When you reach the line that contains "Screen dimensions: 1456x838", begin copying exactly, and continue through the last line of the data; no pictures belong in the copy.
****************************************
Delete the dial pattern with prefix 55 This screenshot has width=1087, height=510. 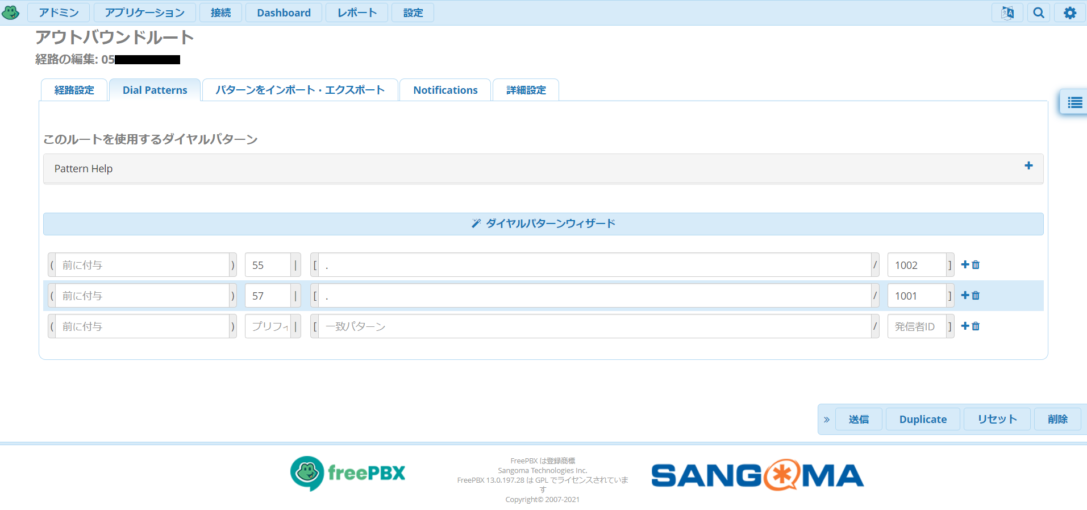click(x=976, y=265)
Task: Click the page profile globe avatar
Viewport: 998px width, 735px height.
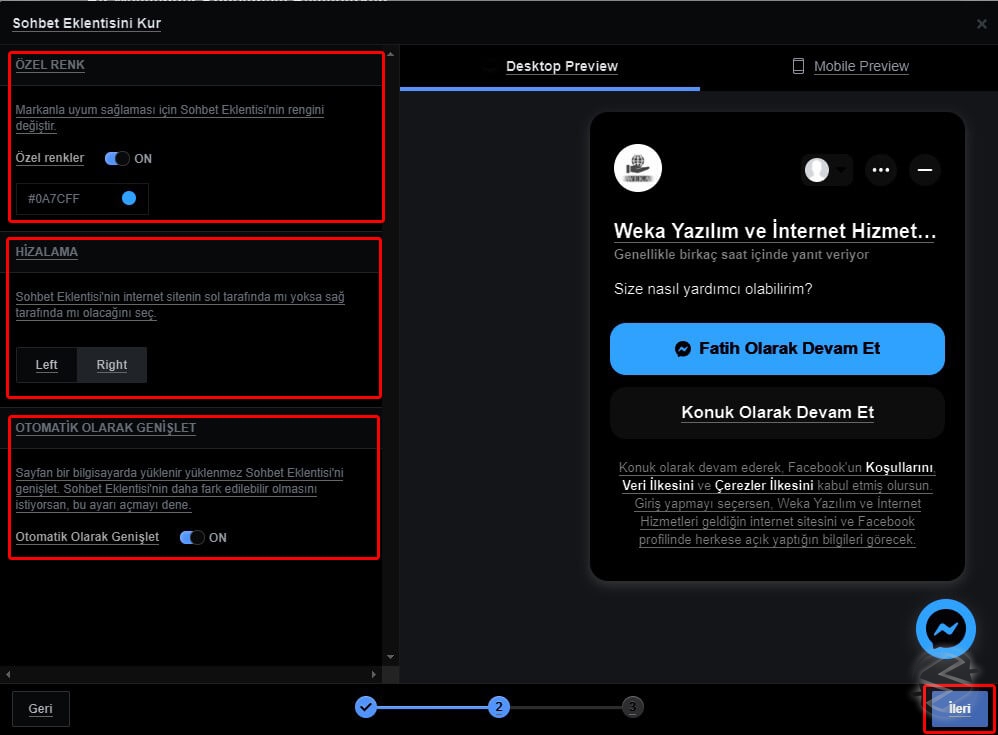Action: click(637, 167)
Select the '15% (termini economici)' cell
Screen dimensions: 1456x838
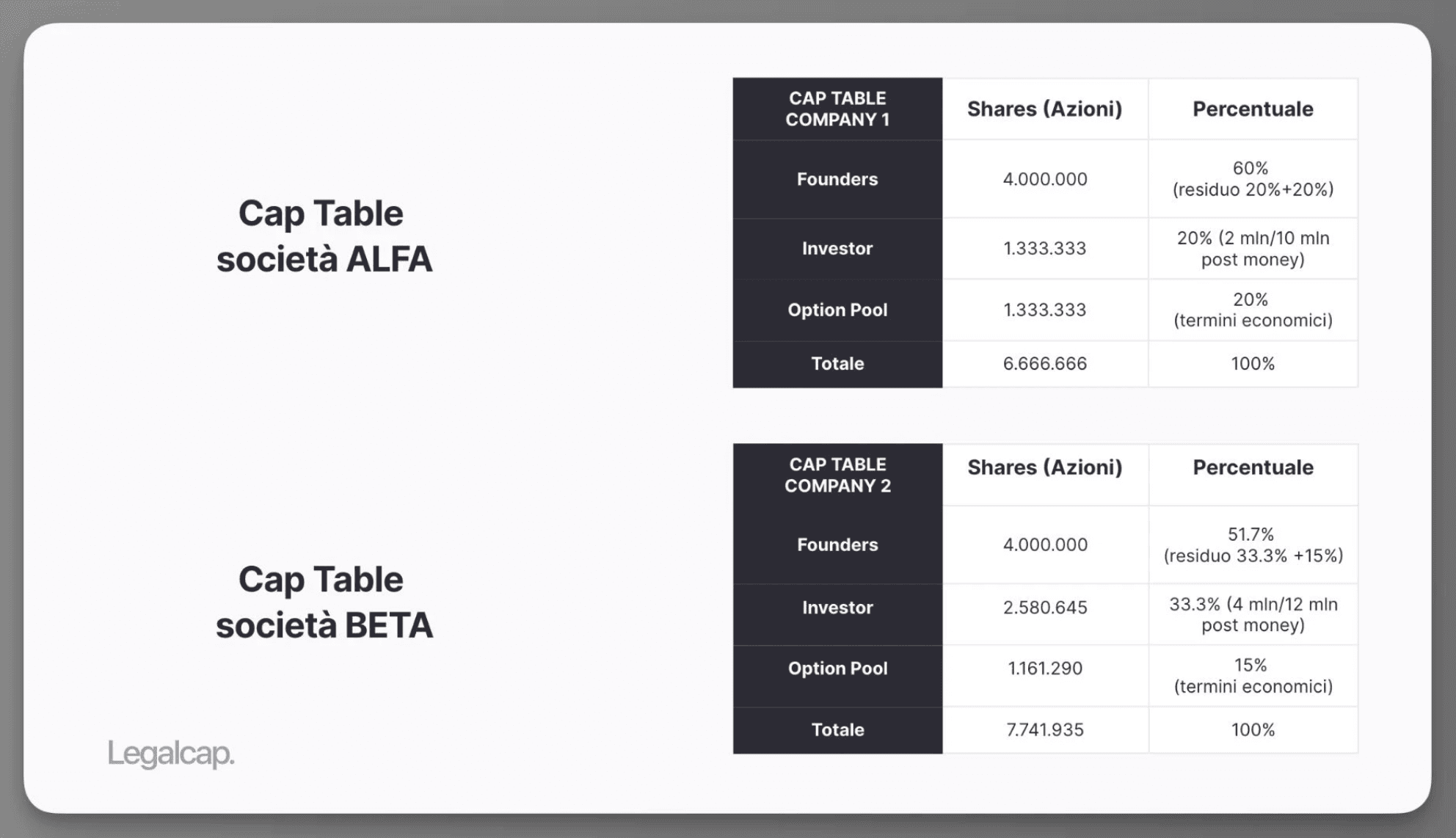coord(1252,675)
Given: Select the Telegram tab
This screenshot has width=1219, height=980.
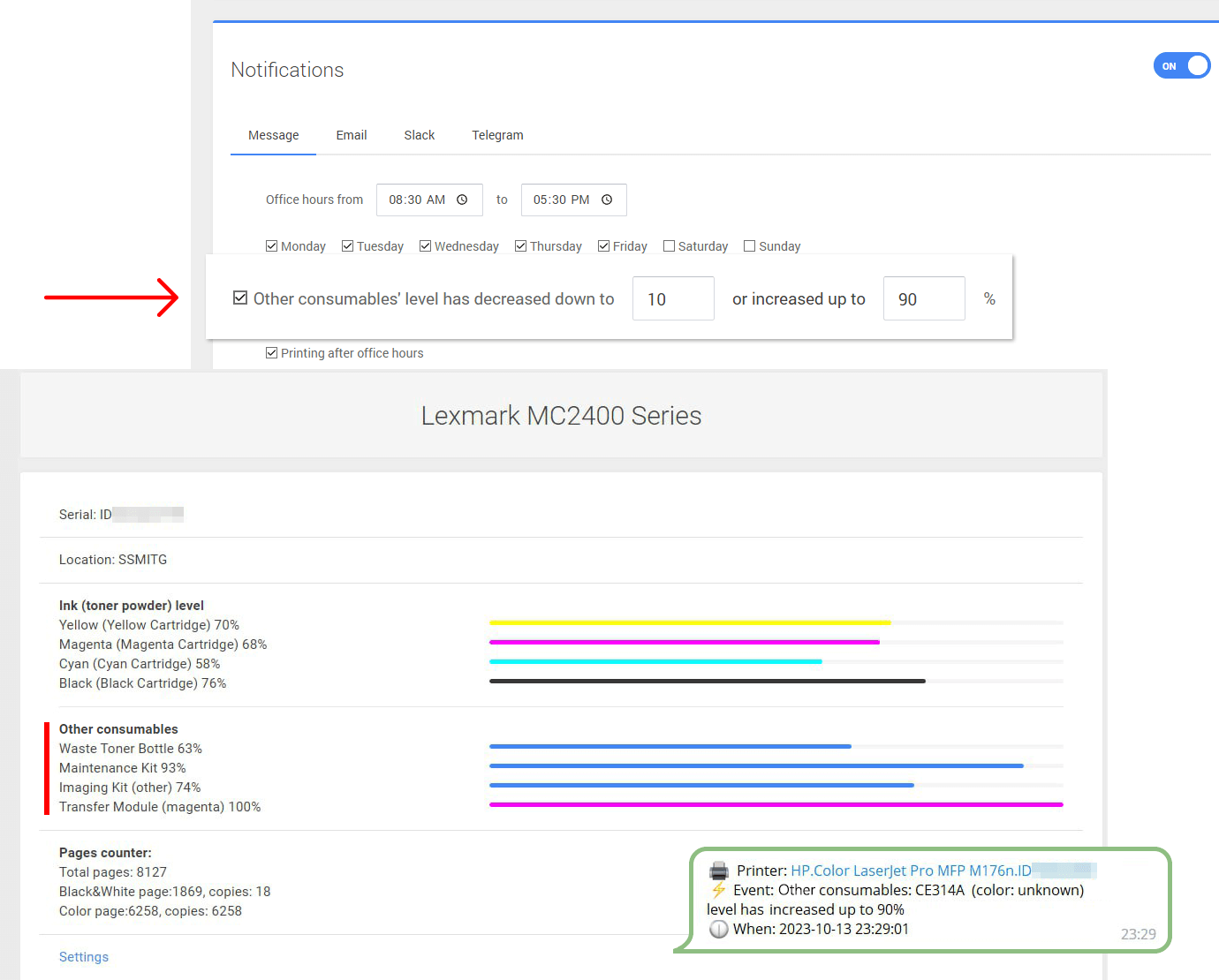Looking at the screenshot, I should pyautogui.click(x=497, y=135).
****************************************
Solved problem.
Screen dimensions: 1456x838
coord(1252,675)
Given: Select the Telegram tab
This screenshot has width=1219, height=980.
Looking at the screenshot, I should pyautogui.click(x=497, y=135).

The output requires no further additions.